What the task asks> Render the listing below as a numbered list of its lines, skipping blank lines and leaving out the pictures.

Begin Records to process

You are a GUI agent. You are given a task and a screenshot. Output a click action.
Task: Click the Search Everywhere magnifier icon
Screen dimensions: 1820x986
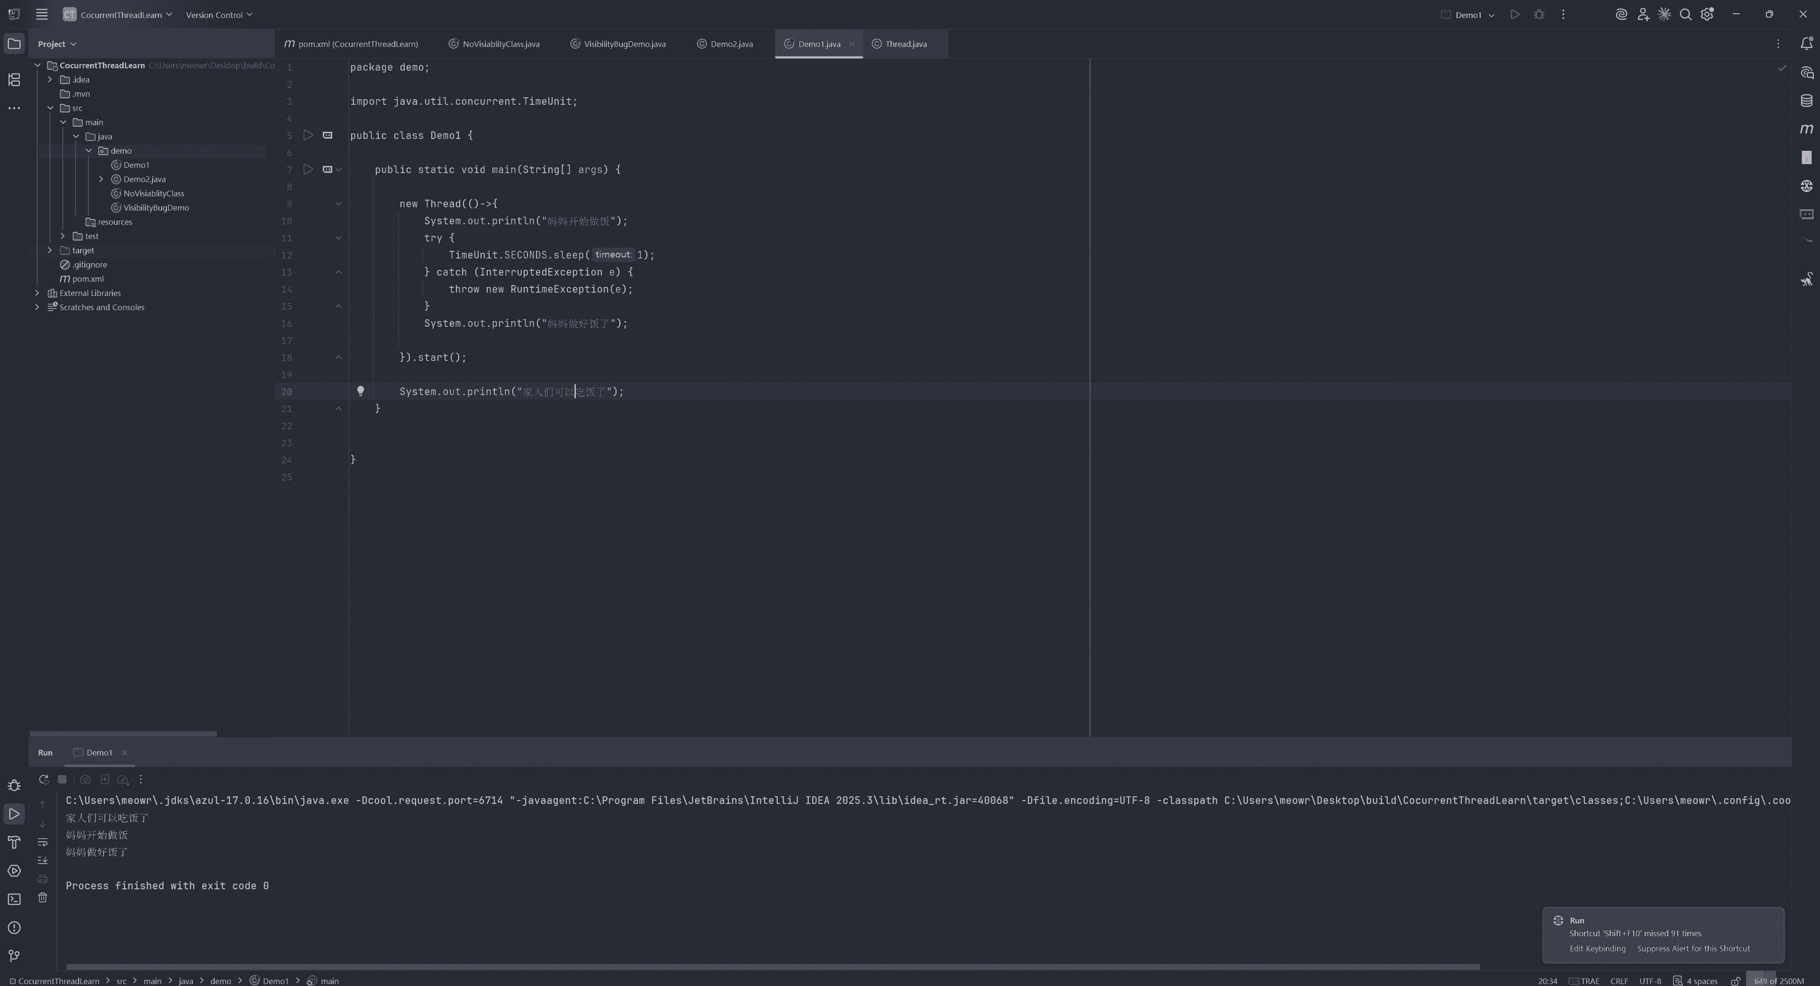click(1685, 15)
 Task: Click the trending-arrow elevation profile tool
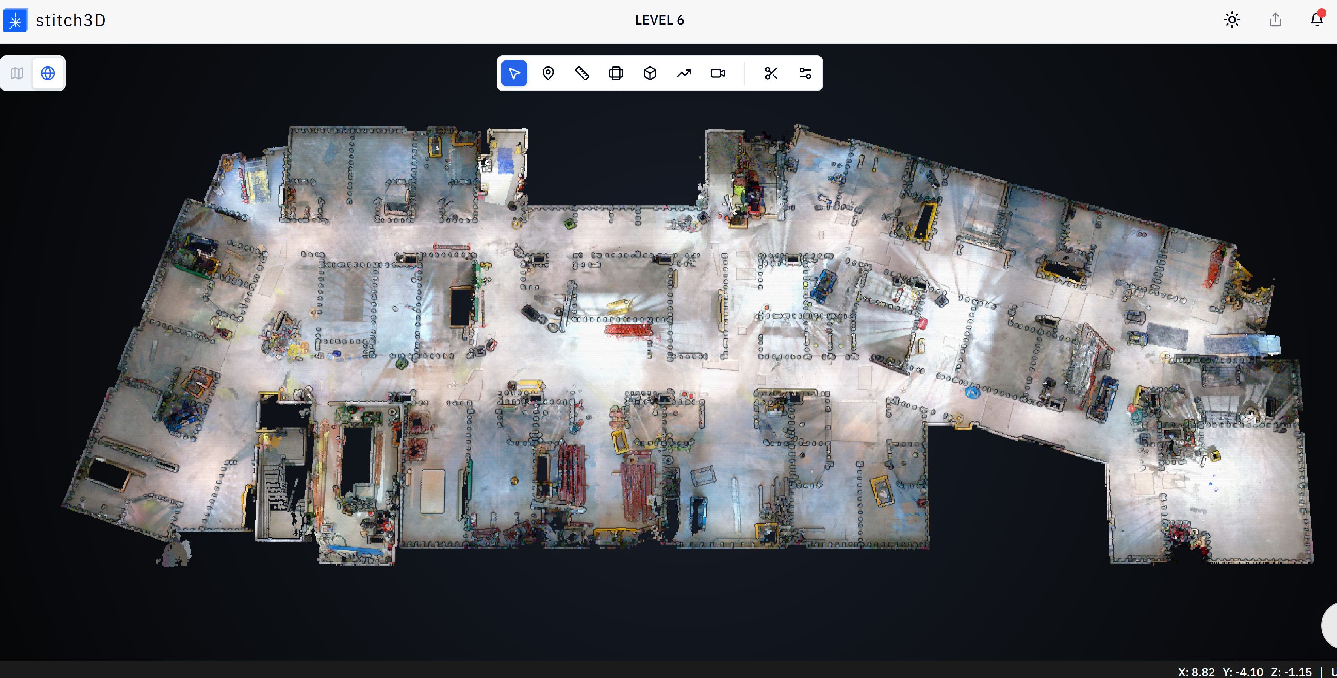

End Records to process

Task output>
1. You are a GUI agent. You are given a task and a screenshot. Output a click action.
2. Task: Click the Search Everywhere magnifier icon
3. Screen dimensions: 1820x986
4. click(1685, 15)
5.  Task: Click the trending-arrow elevation profile tool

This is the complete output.